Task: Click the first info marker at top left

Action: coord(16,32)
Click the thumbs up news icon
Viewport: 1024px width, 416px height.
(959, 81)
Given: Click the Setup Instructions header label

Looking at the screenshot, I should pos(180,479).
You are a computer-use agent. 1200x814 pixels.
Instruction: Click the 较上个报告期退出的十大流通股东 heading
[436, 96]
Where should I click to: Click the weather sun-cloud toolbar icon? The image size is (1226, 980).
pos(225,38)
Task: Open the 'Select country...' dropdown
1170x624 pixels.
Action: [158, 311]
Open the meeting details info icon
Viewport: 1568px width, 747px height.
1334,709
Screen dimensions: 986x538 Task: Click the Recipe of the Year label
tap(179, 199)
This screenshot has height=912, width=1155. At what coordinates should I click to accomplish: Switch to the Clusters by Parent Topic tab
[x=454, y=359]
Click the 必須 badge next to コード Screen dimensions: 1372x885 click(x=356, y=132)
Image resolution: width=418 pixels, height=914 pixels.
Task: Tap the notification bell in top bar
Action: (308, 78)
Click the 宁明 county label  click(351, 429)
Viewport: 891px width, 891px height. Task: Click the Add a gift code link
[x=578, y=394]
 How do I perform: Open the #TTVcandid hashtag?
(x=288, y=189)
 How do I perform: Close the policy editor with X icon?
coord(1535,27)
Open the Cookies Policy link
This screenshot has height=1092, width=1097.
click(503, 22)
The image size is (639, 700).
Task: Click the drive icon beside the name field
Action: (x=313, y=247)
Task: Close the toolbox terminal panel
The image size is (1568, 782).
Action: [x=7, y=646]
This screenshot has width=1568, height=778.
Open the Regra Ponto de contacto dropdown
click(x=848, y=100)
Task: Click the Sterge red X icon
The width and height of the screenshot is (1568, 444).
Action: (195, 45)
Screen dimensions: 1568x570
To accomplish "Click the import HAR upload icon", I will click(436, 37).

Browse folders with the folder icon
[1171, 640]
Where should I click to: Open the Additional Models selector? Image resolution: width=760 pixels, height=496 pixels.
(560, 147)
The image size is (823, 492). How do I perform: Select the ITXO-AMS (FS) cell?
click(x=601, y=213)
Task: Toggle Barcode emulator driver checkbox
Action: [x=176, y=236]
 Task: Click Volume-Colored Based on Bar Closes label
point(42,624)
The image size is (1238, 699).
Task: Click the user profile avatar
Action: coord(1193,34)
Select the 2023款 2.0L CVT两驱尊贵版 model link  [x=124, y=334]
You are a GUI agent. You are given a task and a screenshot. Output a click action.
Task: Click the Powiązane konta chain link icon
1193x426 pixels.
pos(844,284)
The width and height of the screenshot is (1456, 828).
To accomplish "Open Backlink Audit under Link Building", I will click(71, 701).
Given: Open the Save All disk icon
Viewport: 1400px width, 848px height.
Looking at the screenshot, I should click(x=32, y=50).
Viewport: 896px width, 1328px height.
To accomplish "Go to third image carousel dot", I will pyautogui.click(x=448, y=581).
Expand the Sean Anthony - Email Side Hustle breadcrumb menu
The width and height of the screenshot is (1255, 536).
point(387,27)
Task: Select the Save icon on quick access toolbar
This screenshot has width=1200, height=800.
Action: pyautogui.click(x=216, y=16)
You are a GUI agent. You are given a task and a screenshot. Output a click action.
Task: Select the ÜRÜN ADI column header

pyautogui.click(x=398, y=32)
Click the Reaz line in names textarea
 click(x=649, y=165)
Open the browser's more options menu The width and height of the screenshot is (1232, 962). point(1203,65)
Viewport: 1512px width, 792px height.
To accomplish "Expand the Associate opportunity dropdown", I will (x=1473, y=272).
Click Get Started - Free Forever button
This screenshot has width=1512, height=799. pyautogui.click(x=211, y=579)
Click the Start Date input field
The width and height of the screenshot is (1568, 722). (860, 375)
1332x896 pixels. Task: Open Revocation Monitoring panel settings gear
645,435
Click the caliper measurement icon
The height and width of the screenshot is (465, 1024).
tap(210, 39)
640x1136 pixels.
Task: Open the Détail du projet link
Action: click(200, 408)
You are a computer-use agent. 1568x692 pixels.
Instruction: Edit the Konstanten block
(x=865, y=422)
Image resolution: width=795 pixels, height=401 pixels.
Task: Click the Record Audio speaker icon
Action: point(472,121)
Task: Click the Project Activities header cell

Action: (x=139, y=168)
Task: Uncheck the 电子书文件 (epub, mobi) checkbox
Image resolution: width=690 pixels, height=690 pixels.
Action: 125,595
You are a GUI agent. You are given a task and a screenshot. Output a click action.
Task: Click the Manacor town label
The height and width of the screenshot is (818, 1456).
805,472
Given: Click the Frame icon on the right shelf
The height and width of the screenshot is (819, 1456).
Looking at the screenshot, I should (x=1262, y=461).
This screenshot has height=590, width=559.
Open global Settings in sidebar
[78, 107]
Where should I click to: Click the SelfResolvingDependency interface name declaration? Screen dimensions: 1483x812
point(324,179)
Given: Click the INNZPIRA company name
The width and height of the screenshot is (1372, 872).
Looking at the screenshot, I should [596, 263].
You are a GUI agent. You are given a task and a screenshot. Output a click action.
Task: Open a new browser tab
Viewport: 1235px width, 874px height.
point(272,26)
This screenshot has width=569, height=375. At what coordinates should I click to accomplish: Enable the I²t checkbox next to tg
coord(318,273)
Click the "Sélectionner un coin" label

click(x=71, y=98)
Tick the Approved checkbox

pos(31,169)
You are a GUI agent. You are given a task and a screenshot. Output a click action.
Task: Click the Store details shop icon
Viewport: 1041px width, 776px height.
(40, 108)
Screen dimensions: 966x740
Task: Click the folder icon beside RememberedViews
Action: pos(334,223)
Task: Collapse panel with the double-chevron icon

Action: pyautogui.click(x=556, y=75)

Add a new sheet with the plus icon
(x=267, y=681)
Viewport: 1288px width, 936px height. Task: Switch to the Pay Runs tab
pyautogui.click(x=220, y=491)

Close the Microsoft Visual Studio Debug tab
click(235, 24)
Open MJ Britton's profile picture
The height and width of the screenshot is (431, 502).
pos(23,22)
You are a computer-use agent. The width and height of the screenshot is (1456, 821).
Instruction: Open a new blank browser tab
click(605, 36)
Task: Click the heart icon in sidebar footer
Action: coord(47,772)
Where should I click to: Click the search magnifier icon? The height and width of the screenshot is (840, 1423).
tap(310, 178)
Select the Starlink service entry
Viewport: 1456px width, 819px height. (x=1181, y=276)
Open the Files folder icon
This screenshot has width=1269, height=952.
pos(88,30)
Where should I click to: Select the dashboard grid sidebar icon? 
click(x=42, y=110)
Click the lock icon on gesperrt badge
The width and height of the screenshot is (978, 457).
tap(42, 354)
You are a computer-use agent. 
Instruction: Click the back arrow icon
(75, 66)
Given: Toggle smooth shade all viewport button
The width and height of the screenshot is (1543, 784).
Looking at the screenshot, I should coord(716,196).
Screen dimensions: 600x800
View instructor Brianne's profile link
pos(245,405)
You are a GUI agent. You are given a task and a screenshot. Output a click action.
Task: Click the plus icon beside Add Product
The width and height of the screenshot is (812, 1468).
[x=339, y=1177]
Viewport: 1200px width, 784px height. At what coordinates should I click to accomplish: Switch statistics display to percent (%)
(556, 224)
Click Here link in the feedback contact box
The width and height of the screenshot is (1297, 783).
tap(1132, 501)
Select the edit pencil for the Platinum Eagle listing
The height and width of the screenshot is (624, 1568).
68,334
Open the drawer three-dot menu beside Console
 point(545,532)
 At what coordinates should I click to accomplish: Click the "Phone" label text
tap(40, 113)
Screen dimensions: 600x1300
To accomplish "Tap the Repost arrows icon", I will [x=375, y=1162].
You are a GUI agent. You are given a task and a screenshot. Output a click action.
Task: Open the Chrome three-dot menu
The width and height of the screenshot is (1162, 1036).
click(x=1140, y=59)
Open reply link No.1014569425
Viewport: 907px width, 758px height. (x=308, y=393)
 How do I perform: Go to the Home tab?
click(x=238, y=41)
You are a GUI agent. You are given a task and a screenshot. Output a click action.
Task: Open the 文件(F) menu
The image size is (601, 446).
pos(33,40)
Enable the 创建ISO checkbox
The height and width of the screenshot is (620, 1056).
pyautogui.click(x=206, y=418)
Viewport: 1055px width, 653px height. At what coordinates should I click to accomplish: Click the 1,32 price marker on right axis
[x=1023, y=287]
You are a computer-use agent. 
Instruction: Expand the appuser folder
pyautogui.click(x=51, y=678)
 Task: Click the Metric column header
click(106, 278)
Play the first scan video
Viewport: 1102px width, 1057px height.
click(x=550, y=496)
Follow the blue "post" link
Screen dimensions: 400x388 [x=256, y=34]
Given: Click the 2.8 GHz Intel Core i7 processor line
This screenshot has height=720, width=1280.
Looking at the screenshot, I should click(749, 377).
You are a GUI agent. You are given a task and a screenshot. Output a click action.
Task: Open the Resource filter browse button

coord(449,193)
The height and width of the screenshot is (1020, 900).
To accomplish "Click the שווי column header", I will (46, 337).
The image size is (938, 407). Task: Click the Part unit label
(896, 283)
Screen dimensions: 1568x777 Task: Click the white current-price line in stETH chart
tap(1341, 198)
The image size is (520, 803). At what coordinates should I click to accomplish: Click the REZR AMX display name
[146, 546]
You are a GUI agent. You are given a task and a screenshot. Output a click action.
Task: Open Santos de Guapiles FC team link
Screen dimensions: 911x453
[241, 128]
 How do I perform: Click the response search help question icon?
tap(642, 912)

※

» SHORT EXERCISE:
How many lines of the data above contain the string "info"? Reply with the number alone.

» TASK RESULT:
2